With Abstract Expressionism, art and artists took up new positions and roles.  The artist as a human being was an extension of humanity, seeking universal knowledge through self-knowledge.  Making art was a journey of discovery.  The writings of André Breton were of help by suggesting that any painting, any work of art, could be an “event,” a “revelation,” a risk,” thus rescuing abstract art from the shame of “mere (feminine) decoration.”  The personality of the artist became part of the content but that meaning remained ultimately unknowable or beyond understanding.

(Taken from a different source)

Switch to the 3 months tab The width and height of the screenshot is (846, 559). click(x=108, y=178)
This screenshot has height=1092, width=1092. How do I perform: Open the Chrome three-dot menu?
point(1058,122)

Understanding an Abstract Expressionist painting was an event rather than an intellectual act of perception.  The abstract content of pure paint, pure line, pure color became a meaning that could only be felt, not spoken, undefined but discernible, incapable of being verbalized but nevertheless abstractly expressed. Freed from rules and conventions of art making, the artist could assert his (or her) personality through the unique signatory ‘touch.”  This ego-oriented art puts the artist above the subject matter; indeed, the artist becomes the subject matter. In an example of the “pathetic fallacy,” the work of art became the carrier of the artist’s soul, which was somehow embedded in the very pigment and the surface affects themselves.  The facture or “surface” became fetishized as a result of the belief that the pigment embodied the artist.

For the viewer as well as the artist, Abstract Expressionist art was pure experience.  The paintings were large and overpowering, often stretching beyond the viewer’s field of vision and activating the peripheral vision.  As art historian, Robert Hobbs, pointed out, the artists often wanted to control the lighting by diming gallery atmosphere to a quiet contemplative experience.  The artists also wanted the viewer to come close to the art to become enveloped by the purely visual experience.  The painting becomes the universe and universal.  But in order for the experience to be purely visual, traditional composition had to be jettisoned.

One of the breakthroughs of early Modernism was the introduction of the “all-over” composition in Cubism.  It was Mondrian who took the suggestion of boundlessness beyond the frame to fruition by eliminating a centered composition and creating an asymmetrical composition that was also balanced.  But Mondrian’s paintings were small and precisely painted with a discipline and control that lacked spontaneity. Abstract Expressionism brought an end to relationships-as-content. Compositional relationships were either eliminated, as with Jackson Pollock, or simplified, as with Mark Rothko.  The resulting mass image implied an infinite expansion beyond the optical field, just as the way in which Mondrian brought black lines and colors to the end of the canvas.

With Abstract Expression the primary moral act is the decision to paint.  In a world that has experienced an all engulfing war and a horrifying holocaust and a brilliant blast of annihilating light, painting becomes a moral activity, one of the last possible ethical gestures. Abstract Expressionism was an art of pure idea, considered to be sublime, even transcendent and thus reconnected with the early Romantic tradition of landscape painting in America.  Nineteenth century American painting had sough God in Nature, but in a universe that had be denaturalized and had been scourged of God, the only transcendence or saving grace was art itself, the last refuge of godliness.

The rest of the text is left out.